> **The task**
Copy the records below word for word, starting at the line that contains "pixels, height=550 pixels." and ending after the line that contains "y-tick-label: 0.13 is".

(Beginning of Task inputs)

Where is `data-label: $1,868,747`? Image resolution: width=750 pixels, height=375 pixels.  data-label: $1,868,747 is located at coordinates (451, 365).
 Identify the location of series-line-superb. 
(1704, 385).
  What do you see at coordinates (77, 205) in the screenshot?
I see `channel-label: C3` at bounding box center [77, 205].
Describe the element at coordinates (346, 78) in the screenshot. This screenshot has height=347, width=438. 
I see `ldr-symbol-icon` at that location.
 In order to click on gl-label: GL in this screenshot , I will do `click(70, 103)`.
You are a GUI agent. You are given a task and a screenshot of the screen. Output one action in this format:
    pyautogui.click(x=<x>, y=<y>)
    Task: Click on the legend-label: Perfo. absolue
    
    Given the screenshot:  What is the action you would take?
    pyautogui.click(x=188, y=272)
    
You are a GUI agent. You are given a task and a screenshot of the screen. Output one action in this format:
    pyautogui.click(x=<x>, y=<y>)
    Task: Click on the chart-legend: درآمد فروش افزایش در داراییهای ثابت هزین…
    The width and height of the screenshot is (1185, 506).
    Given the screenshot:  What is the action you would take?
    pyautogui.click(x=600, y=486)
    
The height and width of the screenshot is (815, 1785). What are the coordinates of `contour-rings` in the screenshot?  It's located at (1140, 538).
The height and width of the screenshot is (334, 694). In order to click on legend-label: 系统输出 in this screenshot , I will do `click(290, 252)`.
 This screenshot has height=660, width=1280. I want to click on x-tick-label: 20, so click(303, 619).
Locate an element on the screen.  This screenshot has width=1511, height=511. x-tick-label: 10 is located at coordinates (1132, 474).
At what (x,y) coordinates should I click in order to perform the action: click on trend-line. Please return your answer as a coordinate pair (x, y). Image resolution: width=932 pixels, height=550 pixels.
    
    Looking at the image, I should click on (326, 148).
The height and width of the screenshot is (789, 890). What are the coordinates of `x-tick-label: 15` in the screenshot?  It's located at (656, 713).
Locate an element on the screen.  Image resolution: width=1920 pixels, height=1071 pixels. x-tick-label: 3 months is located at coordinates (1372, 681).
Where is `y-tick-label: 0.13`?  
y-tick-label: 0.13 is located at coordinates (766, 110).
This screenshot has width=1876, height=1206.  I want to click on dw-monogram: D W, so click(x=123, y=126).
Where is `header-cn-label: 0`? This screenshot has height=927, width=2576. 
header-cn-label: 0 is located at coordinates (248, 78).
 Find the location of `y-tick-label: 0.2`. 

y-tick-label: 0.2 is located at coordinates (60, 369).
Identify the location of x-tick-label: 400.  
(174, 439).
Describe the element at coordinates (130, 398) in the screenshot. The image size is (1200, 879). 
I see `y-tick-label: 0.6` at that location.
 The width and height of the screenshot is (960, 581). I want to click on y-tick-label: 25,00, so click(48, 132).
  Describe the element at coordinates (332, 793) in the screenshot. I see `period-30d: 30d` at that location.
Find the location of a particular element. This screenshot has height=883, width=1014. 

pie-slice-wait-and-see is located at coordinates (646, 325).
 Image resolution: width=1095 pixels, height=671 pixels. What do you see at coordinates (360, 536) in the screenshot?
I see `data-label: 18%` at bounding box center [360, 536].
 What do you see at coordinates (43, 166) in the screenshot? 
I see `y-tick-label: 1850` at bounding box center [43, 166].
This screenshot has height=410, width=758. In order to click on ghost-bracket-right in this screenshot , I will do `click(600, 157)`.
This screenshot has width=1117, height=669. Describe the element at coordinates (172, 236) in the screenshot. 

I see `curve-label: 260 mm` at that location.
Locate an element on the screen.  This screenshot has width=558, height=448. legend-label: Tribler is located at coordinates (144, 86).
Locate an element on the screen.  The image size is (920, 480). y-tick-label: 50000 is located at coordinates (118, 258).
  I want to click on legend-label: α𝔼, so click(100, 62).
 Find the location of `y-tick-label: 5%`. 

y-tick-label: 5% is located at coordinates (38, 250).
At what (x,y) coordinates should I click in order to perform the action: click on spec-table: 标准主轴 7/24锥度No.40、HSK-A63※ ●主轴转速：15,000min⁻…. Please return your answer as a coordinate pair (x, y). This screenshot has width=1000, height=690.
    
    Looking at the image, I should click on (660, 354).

(End of Task inputs)

> **Response**
At what (x,y) coordinates should I click in order to perform the action: click on trend-line. Please return your answer as a coordinate pair (x, y). Image resolution: width=932 pixels, height=550 pixels.
    
    Looking at the image, I should click on (326, 148).
The height and width of the screenshot is (789, 890). What are the coordinates of `x-tick-label: 15` in the screenshot?  It's located at (656, 713).
Locate an element on the screen.  Image resolution: width=1920 pixels, height=1071 pixels. x-tick-label: 3 months is located at coordinates (1372, 681).
Where is `y-tick-label: 0.13`?  
y-tick-label: 0.13 is located at coordinates (766, 110).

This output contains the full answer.